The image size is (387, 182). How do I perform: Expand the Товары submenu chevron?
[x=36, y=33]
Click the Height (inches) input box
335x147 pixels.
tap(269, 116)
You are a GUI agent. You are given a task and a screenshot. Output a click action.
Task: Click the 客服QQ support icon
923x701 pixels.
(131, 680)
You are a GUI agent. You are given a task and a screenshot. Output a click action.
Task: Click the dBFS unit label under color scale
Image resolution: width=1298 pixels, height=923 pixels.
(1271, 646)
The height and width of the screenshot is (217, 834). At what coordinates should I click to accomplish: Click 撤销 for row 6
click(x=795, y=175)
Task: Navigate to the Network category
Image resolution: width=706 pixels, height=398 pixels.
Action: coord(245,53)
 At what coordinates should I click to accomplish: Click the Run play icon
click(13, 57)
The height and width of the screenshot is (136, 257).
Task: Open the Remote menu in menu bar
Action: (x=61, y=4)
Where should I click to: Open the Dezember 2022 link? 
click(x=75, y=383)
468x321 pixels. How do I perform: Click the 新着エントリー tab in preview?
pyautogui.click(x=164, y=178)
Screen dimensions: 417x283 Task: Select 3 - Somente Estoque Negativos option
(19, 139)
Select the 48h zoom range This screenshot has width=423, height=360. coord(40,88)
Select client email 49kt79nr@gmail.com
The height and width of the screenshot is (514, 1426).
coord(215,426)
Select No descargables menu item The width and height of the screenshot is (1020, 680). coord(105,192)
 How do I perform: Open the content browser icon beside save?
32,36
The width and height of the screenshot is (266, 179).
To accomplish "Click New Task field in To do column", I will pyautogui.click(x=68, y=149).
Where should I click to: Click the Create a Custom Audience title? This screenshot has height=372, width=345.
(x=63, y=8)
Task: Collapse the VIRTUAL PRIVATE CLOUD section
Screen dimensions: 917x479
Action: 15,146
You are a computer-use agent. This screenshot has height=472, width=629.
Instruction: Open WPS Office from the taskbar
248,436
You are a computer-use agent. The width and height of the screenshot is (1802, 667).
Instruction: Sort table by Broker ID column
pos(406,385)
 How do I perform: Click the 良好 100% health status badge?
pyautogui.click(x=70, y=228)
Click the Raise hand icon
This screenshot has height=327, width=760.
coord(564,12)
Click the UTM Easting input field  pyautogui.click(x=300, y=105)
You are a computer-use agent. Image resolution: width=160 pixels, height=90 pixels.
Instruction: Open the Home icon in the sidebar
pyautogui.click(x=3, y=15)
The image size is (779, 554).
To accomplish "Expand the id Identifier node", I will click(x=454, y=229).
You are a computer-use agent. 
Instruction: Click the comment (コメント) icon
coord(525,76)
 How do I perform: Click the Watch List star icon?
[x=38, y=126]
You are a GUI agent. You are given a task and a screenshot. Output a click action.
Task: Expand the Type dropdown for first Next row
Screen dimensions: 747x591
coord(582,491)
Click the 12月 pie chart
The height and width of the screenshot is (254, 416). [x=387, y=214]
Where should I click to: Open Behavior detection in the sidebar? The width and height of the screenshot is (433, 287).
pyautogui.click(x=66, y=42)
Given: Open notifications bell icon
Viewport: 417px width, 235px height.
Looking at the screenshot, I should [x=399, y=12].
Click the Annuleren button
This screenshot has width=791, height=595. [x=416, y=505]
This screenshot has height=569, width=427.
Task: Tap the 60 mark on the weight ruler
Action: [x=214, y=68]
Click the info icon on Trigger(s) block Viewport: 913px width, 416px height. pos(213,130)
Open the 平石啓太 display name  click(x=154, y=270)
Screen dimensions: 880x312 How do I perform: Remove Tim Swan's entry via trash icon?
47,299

***

- _WORK TO COMPLETE_
The answer should hold the lines from the one containing "Instruction: Click the comment (コメント) icon" through the end of the entries above, set down exactly, with both ends included.

- _OUTPUT FOR THIS EXERCISE_
Instruction: Click the comment (コメント) icon
coord(525,76)
 How do I perform: Click the Watch List star icon?
[x=38, y=126]
You are a GUI agent. You are given a task and a screenshot. Output a click action.
Task: Expand the Type dropdown for first Next row
Screen dimensions: 747x591
coord(582,491)
Click the 12月 pie chart
The height and width of the screenshot is (254, 416). [x=387, y=214]
Where should I click to: Open Behavior detection in the sidebar? The width and height of the screenshot is (433, 287).
pyautogui.click(x=66, y=42)
Given: Open notifications bell icon
Viewport: 417px width, 235px height.
Looking at the screenshot, I should [x=399, y=12].
Click the Annuleren button
This screenshot has width=791, height=595. [x=416, y=505]
This screenshot has height=569, width=427.
Task: Tap the 60 mark on the weight ruler
Action: [x=214, y=68]
Click the info icon on Trigger(s) block Viewport: 913px width, 416px height. pos(213,130)
Open the 平石啓太 display name  click(x=154, y=270)
Screen dimensions: 880x312 How do I perform: Remove Tim Swan's entry via trash icon?
47,299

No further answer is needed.